Branch/Decision coverage

Complex programs often rely on lots of complex conditions (e.g., if statements composed of many conditions). When testing these programs, aiming at 100% line or block coverage might not be enough to cover all the cases we want. We need a stronger criterion.

Branch coverage (or decision coverage) works similar to line and statement coverage, except with branch coverage we count (or aim at covering) all the possible decision outcomes.

A test suite will achieve 100% branch (or decision) coverage when tests exercise all the possible outcomes of decision blocks:

$\text{branch coverage} = \frac{\text{decision outcomes covered}}{\text{decision outcomes total}} \cdot 100\%$

Decisions (or branches) are easy to identify in a CFG. Arrows with either true or false (i.e., both the arrows going out of a decision block) are branches, and therefore must be exercised.

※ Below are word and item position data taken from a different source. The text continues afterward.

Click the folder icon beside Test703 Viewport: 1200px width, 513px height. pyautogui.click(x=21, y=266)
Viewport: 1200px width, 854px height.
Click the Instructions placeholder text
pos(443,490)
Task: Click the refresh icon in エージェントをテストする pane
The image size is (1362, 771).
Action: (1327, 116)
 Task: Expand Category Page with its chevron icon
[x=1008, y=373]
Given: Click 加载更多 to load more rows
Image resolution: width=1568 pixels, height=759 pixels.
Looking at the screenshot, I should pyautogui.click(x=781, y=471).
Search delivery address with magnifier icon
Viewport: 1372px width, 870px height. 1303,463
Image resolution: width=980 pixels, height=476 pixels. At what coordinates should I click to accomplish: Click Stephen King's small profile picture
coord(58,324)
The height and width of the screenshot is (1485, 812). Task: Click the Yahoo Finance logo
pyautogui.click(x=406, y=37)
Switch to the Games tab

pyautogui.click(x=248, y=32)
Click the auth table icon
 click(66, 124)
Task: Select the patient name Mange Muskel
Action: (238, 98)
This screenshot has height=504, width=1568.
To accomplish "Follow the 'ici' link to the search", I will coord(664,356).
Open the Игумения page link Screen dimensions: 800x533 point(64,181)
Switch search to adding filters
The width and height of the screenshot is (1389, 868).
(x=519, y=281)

Let's aim at 100% branch coverage for the Count Letter's count implementation above:

public class CountLettersTests {
  @Test
  void multipleMatchingWords() {

    int words = new CountLetters()
        .count("cats|dogs");

    assertEquals(2, words);
  }

  @Test
  void lastWordDoesntMatch() {

    int words = new CountLetters()
        .count("cats|dog");

    assertEquals(1, words);
  }
}

The first test (by providing cats|dogs as input) covers all the branches in the left part of the CFG. The right part covers the top false branch, because at some point i will be equal to str.length(). The word "dogs" ends with an 's', so it also covers the true branch on the right side of the CFG. This gives the test $\frac{5}{6} \cdot 100\% = 83\%$ branch coverage.
The only branch that is now not covered is the false branch at the bottom right of the CFG. This branch is executed when the last word does not end with an 'r' or an 's'. The second test executes this branch, by providing the string cats|dog as input. Thus, the two tests together achieve a branch/decision coverage of $100\%$ .

In the video, we use squares to represent decision blocks. We did it just because otherwise the control-flow graph would not fit in the video. When doing control-flow graphs, please use diamonds to represent decision blocks.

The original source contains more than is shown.